**What the exercise asks:**
For the entries below, report every line that includes the word "PUBLICAȚII".

Source records
———

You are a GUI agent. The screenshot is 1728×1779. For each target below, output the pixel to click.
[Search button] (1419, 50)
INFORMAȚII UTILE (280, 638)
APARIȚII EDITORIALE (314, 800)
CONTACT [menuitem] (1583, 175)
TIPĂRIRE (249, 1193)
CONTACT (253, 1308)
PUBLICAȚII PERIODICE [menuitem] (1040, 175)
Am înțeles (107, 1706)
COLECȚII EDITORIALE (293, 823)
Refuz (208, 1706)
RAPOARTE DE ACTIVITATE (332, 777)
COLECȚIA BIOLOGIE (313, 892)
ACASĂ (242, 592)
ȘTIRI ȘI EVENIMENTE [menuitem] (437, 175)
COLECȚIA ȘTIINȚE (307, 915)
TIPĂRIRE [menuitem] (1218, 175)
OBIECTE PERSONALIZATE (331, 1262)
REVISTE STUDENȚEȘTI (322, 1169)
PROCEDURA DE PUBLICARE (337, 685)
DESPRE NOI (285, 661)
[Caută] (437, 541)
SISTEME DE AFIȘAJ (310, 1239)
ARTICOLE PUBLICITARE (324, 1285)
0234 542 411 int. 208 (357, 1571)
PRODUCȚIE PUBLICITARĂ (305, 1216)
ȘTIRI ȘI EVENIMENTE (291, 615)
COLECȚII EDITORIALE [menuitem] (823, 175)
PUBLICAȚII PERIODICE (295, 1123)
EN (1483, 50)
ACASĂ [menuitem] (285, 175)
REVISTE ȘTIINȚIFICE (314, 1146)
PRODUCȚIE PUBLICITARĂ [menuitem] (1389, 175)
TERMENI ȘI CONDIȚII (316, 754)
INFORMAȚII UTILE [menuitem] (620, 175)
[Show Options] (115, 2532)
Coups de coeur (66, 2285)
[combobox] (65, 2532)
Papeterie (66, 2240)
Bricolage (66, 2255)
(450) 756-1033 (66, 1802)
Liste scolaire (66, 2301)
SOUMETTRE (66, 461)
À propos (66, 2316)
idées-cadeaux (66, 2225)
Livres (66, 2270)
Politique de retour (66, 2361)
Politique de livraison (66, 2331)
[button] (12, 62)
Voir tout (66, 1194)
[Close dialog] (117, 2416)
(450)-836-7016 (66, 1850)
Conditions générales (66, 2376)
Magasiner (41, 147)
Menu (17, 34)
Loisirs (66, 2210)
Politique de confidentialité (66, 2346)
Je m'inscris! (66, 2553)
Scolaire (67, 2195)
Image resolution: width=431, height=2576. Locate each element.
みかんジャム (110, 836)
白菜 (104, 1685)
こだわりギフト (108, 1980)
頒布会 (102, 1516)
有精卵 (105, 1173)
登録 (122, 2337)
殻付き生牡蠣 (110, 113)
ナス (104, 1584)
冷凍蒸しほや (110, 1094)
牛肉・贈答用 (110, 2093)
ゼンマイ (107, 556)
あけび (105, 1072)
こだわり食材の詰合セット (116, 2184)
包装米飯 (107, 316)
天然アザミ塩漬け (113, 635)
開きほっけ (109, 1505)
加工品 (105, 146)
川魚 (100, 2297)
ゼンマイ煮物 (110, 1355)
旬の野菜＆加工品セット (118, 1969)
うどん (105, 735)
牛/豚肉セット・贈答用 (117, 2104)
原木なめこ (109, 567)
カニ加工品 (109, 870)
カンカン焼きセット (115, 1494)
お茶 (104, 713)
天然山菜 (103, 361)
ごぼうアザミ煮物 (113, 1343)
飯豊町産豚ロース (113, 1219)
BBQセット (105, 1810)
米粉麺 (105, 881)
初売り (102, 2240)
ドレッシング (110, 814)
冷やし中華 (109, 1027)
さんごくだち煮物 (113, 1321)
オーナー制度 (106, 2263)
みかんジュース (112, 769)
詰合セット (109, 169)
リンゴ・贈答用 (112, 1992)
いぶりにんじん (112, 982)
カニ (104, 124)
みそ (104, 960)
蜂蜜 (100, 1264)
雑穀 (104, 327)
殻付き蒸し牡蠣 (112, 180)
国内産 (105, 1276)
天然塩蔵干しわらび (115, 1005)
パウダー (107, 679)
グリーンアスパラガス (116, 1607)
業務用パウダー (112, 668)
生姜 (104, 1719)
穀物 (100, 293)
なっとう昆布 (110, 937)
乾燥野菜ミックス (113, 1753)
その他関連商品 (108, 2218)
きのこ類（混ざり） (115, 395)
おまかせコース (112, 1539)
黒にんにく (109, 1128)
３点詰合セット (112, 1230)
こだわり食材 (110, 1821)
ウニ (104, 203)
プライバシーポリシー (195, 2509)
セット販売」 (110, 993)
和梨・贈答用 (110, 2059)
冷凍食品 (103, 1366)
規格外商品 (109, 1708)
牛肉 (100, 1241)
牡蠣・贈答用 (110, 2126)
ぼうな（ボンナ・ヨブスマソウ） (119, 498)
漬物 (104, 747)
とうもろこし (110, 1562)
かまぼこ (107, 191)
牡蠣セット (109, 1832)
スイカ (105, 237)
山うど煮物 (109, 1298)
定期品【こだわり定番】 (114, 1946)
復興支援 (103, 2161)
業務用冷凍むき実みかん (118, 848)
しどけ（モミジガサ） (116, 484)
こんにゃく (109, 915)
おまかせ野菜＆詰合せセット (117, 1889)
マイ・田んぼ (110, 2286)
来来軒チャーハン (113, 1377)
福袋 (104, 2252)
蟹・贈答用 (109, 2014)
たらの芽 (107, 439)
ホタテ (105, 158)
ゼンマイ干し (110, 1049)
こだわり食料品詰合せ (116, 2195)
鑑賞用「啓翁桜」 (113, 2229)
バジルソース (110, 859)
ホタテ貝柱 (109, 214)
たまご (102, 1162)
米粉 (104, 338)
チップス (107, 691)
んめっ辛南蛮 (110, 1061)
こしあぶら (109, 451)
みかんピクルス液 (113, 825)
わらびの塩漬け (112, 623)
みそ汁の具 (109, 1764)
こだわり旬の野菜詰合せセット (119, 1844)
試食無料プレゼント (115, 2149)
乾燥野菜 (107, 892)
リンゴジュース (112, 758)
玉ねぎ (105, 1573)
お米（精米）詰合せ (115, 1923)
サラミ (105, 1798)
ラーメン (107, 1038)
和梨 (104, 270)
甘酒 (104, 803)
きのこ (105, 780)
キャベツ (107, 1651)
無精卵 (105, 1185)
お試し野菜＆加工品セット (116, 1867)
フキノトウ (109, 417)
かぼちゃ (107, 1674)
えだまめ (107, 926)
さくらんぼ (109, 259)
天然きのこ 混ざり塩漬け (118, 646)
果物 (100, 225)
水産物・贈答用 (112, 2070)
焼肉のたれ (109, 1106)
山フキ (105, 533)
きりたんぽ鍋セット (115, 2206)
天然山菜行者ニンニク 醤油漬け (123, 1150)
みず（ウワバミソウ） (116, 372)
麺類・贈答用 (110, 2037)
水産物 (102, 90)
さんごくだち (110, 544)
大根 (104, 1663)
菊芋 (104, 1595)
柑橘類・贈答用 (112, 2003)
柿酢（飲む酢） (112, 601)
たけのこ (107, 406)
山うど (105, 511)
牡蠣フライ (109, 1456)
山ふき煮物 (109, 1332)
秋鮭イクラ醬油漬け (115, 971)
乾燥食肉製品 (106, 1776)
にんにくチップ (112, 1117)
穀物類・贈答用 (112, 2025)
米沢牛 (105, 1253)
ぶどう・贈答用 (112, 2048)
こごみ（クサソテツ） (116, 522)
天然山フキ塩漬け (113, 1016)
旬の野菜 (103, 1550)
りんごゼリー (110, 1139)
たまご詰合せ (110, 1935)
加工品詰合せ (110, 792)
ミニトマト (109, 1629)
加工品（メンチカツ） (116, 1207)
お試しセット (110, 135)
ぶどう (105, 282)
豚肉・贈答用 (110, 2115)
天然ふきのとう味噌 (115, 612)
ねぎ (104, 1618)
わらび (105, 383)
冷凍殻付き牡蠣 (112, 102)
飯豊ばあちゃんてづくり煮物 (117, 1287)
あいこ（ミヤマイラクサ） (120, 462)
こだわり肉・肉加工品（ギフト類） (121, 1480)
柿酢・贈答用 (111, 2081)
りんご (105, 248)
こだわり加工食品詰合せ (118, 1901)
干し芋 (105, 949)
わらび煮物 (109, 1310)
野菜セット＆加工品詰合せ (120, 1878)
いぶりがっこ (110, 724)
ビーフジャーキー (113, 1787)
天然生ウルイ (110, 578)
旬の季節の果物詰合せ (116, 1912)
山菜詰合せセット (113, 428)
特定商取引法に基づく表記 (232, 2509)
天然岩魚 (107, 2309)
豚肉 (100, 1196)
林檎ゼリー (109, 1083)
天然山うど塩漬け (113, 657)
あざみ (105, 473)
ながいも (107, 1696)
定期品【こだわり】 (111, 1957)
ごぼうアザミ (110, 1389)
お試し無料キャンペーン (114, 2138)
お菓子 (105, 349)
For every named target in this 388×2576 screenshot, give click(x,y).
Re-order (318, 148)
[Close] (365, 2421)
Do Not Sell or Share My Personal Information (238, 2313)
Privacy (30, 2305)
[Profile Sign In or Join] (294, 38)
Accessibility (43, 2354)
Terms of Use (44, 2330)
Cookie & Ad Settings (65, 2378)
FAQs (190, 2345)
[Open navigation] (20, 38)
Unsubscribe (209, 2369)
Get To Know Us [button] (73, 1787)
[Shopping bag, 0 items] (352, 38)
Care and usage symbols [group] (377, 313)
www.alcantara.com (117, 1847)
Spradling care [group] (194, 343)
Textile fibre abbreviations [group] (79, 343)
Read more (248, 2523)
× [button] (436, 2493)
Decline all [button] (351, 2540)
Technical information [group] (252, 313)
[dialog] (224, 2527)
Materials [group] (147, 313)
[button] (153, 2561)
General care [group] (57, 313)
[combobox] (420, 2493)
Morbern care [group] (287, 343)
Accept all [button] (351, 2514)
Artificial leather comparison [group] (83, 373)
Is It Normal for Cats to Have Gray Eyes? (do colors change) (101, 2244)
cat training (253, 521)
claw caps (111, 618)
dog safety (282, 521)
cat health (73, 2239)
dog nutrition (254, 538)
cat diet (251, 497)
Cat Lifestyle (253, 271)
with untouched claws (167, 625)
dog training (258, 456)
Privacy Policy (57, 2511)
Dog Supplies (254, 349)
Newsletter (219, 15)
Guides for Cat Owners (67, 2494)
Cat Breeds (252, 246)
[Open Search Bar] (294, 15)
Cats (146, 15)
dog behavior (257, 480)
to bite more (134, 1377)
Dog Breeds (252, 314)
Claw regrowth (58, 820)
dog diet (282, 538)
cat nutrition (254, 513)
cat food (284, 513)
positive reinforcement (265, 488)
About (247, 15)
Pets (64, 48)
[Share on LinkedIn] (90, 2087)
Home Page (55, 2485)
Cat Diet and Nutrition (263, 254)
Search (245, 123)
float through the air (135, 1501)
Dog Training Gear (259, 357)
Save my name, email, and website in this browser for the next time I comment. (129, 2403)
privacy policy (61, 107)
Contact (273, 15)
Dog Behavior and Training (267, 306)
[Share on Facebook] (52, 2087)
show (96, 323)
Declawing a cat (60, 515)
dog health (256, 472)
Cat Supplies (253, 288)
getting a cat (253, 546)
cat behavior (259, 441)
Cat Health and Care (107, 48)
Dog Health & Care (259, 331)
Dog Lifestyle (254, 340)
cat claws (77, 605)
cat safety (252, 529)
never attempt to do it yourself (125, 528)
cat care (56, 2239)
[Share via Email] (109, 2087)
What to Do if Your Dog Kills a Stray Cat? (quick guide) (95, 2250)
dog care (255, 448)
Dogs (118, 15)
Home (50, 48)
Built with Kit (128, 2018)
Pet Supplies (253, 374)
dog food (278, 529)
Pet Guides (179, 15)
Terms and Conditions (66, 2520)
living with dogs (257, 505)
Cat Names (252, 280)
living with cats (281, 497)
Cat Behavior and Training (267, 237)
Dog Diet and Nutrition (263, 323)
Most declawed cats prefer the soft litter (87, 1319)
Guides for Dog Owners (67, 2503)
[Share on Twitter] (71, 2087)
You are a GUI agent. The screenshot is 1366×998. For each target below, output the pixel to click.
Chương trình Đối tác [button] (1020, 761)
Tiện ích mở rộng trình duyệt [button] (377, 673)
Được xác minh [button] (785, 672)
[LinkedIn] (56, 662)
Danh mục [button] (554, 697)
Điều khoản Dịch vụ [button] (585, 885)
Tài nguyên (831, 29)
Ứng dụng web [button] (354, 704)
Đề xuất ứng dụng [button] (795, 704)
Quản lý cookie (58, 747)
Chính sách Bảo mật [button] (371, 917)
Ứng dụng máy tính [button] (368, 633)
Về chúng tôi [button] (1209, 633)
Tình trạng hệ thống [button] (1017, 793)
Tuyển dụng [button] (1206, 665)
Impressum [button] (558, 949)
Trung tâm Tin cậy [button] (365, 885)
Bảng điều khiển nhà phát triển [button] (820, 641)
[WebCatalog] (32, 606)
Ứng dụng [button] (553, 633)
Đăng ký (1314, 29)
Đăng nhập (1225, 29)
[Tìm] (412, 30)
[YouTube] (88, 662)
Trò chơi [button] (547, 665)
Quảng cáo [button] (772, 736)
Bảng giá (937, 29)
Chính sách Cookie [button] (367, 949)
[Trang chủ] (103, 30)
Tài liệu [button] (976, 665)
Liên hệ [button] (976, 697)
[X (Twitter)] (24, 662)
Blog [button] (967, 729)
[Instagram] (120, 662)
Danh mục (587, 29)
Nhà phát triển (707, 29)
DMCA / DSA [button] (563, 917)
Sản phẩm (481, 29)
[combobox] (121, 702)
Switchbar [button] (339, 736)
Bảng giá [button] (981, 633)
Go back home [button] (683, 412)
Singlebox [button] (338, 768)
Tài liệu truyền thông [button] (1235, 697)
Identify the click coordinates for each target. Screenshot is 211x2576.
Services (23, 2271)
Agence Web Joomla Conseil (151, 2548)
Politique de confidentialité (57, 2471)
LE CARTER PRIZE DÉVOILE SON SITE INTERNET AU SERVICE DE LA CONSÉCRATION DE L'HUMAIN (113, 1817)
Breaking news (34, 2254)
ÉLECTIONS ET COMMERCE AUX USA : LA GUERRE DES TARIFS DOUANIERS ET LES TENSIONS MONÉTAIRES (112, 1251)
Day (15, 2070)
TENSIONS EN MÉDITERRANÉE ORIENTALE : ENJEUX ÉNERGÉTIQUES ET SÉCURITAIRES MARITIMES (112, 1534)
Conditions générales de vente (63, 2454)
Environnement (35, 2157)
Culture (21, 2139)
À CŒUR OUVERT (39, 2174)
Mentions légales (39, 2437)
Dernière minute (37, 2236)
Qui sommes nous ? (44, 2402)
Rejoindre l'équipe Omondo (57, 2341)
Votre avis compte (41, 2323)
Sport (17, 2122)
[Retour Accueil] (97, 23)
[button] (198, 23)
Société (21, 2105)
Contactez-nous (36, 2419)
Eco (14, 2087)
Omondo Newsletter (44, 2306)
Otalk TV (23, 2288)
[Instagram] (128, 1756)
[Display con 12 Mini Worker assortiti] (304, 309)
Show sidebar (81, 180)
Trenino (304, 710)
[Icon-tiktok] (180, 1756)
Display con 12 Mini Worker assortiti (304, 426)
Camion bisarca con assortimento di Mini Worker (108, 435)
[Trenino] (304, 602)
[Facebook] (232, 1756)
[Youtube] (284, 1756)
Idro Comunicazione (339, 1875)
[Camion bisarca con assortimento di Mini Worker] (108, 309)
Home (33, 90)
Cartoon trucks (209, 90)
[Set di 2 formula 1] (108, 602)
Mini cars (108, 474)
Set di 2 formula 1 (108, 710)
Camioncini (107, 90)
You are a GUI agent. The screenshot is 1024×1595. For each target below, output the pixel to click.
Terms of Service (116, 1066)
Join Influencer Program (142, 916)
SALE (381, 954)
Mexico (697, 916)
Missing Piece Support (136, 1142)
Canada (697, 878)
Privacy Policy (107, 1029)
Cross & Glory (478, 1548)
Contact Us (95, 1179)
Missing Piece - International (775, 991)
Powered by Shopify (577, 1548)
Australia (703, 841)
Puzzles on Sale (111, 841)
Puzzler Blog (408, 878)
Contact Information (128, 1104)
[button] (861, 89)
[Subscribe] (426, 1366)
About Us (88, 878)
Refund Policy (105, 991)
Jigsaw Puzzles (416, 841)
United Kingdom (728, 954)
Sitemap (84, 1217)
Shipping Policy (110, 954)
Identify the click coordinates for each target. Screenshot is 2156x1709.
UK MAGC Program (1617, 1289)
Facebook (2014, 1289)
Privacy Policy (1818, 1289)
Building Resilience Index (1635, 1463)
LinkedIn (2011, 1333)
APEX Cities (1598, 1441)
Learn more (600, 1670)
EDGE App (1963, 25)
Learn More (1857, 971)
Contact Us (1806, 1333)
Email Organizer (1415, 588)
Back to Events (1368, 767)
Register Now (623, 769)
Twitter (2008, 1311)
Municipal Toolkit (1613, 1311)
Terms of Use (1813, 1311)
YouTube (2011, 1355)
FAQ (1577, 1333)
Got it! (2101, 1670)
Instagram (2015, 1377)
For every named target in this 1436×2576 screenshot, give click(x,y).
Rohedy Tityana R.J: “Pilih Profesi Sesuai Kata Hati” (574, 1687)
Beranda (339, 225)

———

**Task solution:**
PUBLICAȚII PERIODICE [menuitem] (1040, 175)
PUBLICAȚII PERIODICE (295, 1123)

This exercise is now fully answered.